## TASK STATEMENT
Please write out every line of the listing below as a Markdown table with the columns Row and Line, numbering the rows and skipping blank lines. Leave the pictures out of the answer.

[DATA FOR THIS TASK start]

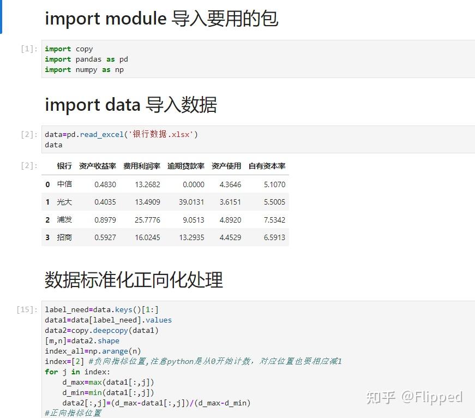The image size is (475, 418).
Task: Click the 'import data 导入数据' heading
Action: coord(130,105)
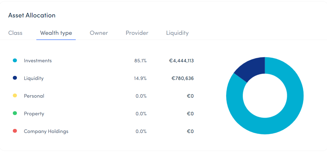The width and height of the screenshot is (327, 161).
Task: Click the dark blue Liquidity legend dot
Action: [x=15, y=78]
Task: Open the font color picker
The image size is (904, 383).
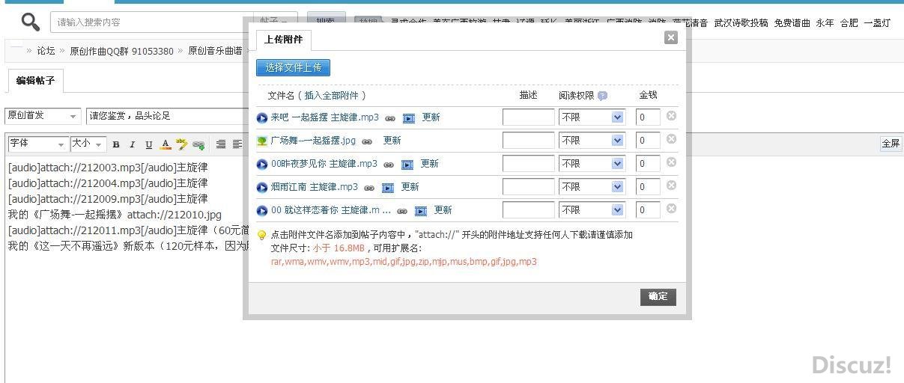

[DATA FOR THIS TASK end]

## ANSWER TO THIS PROBLEM
| Row | Line |
|---|---|
| 1 | The image size is (475, 418). |
| 2 | Task: Click the 'import data 导入数据' heading |
| 3 | Action: coord(130,105) |
| 4 | The width and height of the screenshot is (327, 161). |
| 5 | Task: Click the dark blue Liquidity legend dot |
| 6 | Action: [x=15, y=78] |
| 7 | Task: Open the font color picker |
| 8 | The image size is (904, 383). |